BEGIN ENTRIES PROVIDED

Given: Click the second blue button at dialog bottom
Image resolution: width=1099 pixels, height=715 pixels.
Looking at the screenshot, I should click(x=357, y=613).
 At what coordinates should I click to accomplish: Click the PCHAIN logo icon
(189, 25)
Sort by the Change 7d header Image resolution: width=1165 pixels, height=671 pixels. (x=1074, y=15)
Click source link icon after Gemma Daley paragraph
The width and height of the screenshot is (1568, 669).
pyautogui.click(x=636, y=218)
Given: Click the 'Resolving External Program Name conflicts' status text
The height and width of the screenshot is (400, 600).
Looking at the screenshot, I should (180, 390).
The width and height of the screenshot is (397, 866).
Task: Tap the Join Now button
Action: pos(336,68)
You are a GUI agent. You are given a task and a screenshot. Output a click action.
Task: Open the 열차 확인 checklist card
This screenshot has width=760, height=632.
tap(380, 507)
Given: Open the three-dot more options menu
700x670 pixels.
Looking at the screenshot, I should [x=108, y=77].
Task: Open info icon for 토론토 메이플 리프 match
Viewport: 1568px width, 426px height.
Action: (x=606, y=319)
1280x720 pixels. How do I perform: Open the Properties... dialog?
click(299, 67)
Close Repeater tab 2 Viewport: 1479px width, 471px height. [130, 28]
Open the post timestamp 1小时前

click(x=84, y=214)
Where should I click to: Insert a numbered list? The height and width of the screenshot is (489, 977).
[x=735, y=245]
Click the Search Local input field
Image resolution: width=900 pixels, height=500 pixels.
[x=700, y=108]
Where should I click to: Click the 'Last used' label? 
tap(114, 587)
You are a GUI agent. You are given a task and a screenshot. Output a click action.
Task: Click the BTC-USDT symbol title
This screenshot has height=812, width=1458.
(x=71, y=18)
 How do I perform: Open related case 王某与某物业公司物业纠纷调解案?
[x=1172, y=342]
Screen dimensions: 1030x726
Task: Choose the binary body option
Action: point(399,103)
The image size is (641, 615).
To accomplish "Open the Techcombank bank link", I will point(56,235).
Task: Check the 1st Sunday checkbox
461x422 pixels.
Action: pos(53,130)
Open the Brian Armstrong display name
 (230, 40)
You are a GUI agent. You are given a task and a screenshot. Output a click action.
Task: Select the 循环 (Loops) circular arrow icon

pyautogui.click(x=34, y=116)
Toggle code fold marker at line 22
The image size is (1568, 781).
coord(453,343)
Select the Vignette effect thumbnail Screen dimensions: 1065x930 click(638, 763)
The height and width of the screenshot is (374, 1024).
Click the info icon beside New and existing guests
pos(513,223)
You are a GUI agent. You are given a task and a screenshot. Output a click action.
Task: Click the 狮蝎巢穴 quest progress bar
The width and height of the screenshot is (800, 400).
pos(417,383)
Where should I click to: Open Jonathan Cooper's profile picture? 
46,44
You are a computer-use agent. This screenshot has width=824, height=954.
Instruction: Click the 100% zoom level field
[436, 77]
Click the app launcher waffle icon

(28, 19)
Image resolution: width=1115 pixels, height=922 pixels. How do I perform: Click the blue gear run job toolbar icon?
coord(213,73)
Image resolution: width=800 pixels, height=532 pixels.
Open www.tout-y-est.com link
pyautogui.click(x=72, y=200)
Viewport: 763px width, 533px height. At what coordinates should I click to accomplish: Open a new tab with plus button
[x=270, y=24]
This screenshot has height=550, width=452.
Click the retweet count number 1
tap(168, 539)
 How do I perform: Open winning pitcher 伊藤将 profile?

END ENTRIES PROVIDED

* **PROBLEM REQUIREMENTS**
Nothing may be left out. Copy each line of the listing exactly.

* **RESPONSE AREA**
Given: Click the second blue button at dialog bottom
Image resolution: width=1099 pixels, height=715 pixels.
Looking at the screenshot, I should click(x=357, y=613).
 At what coordinates should I click to accomplish: Click the PCHAIN logo icon
(189, 25)
Sort by the Change 7d header Image resolution: width=1165 pixels, height=671 pixels. (x=1074, y=15)
Click source link icon after Gemma Daley paragraph
The width and height of the screenshot is (1568, 669).
pyautogui.click(x=636, y=218)
Given: Click the 'Resolving External Program Name conflicts' status text
The height and width of the screenshot is (400, 600).
Looking at the screenshot, I should (180, 390).
The width and height of the screenshot is (397, 866).
Task: Tap the Join Now button
Action: pos(336,68)
You are a GUI agent. You are given a task and a screenshot. Output a click action.
Task: Open the 열차 확인 checklist card
This screenshot has width=760, height=632.
tap(380, 507)
Given: Open the three-dot more options menu
700x670 pixels.
Looking at the screenshot, I should [x=108, y=77].
Task: Open info icon for 토론토 메이플 리프 match
Viewport: 1568px width, 426px height.
Action: (x=606, y=319)
1280x720 pixels. How do I perform: Open the Properties... dialog?
click(299, 67)
Close Repeater tab 2 Viewport: 1479px width, 471px height. [130, 28]
Open the post timestamp 1小时前

click(x=84, y=214)
Where should I click to: Insert a numbered list? The height and width of the screenshot is (489, 977).
[x=735, y=245]
Click the Search Local input field
Image resolution: width=900 pixels, height=500 pixels.
[x=700, y=108]
Where should I click to: Click the 'Last used' label? 
tap(114, 587)
You are a GUI agent. You are given a task and a screenshot. Output a click action.
Task: Click the BTC-USDT symbol title
This screenshot has height=812, width=1458.
(x=71, y=18)
 How do I perform: Open related case 王某与某物业公司物业纠纷调解案?
[x=1172, y=342]
Screen dimensions: 1030x726
Task: Choose the binary body option
Action: point(399,103)
The image size is (641, 615).
To accomplish "Open the Techcombank bank link", I will point(56,235).
Task: Check the 1st Sunday checkbox
461x422 pixels.
Action: pos(53,130)
Open the Brian Armstrong display name
 (230, 40)
You are a GUI agent. You are given a task and a screenshot. Output a click action.
Task: Select the 循环 (Loops) circular arrow icon

pyautogui.click(x=34, y=116)
Toggle code fold marker at line 22
The image size is (1568, 781).
coord(453,343)
Select the Vignette effect thumbnail Screen dimensions: 1065x930 click(638, 763)
The height and width of the screenshot is (374, 1024).
Click the info icon beside New and existing guests
pos(513,223)
You are a GUI agent. You are given a task and a screenshot. Output a click action.
Task: Click the 狮蝎巢穴 quest progress bar
The width and height of the screenshot is (800, 400).
pos(417,383)
Where should I click to: Open Jonathan Cooper's profile picture? 
46,44
You are a computer-use agent. This screenshot has width=824, height=954.
Instruction: Click the 100% zoom level field
[436, 77]
Click the app launcher waffle icon

(28, 19)
Image resolution: width=1115 pixels, height=922 pixels. How do I perform: Click the blue gear run job toolbar icon?
coord(213,73)
Image resolution: width=800 pixels, height=532 pixels.
Open www.tout-y-est.com link
pyautogui.click(x=72, y=200)
Viewport: 763px width, 533px height. At what coordinates should I click to accomplish: Open a new tab with plus button
[x=270, y=24]
This screenshot has height=550, width=452.
Click the retweet count number 1
tap(168, 539)
 How do I perform: Open winning pitcher 伊藤将 profile?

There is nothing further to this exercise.